Data entries
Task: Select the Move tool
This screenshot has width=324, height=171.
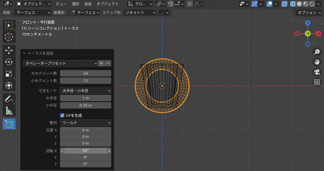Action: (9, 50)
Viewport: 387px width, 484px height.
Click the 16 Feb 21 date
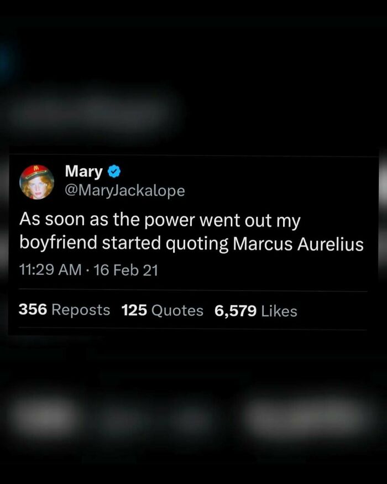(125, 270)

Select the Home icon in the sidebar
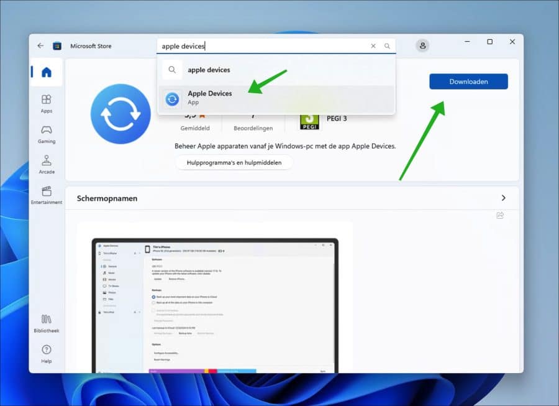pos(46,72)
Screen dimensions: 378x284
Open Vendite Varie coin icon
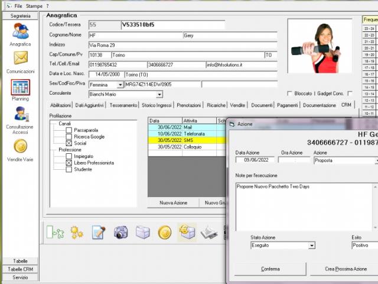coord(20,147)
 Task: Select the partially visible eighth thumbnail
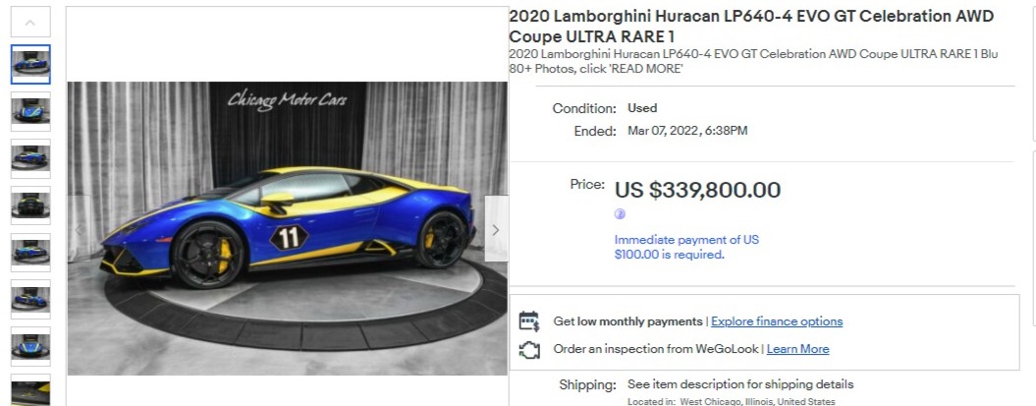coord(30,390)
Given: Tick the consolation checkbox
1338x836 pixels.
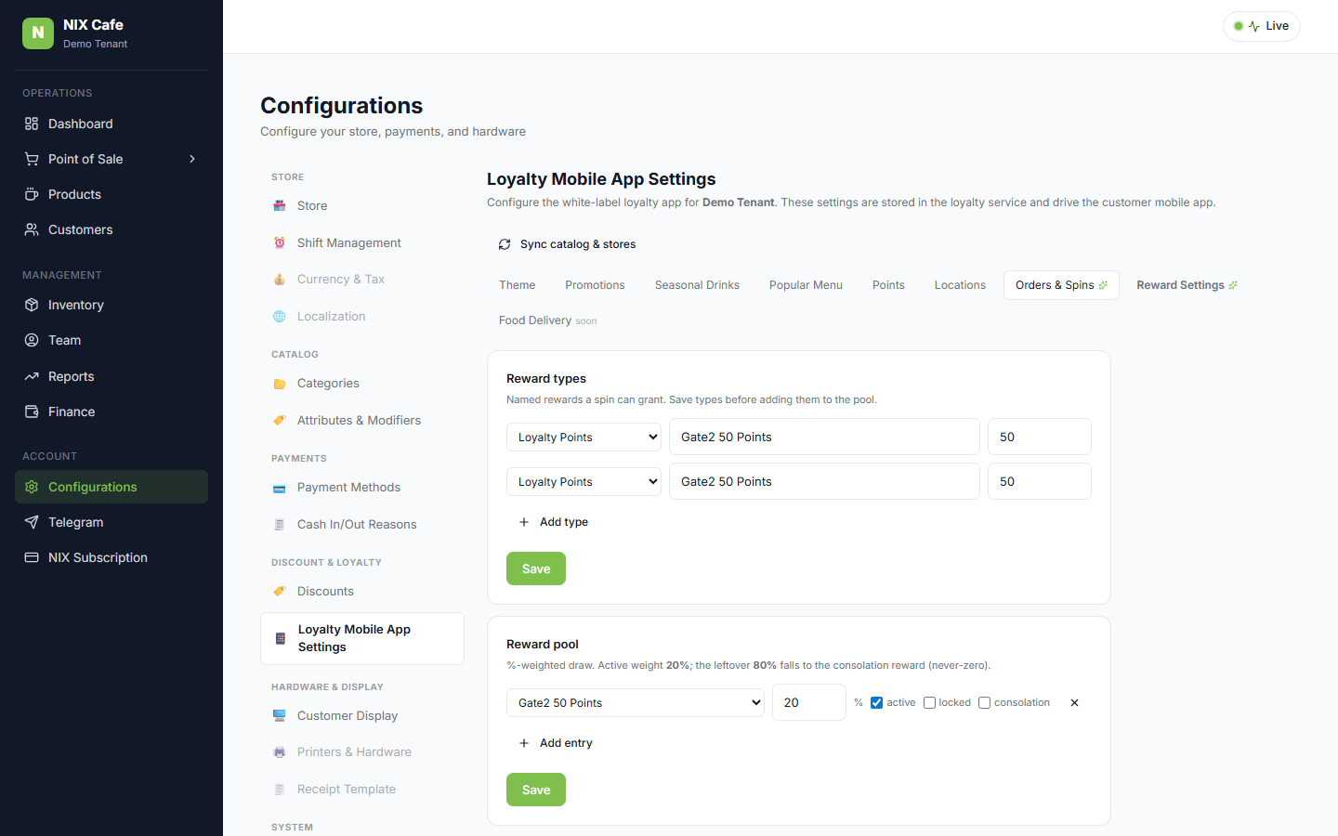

Task details - Could you write out exactly the lines running from the one with "Click the 16 Feb 21 date" through the last line of the data above, both ends kept, and omit any picture?

Problem solution -
Click the 16 Feb 21 date
(125, 270)

Select the Home icon in the sidebar
pos(46,72)
Screen dimensions: 378x284
Open Vendite Varie coin icon
coord(20,147)
 Task: Select the partially visible eighth thumbnail
coord(30,390)
Given: Tick the consolation checkbox
1338x836 pixels.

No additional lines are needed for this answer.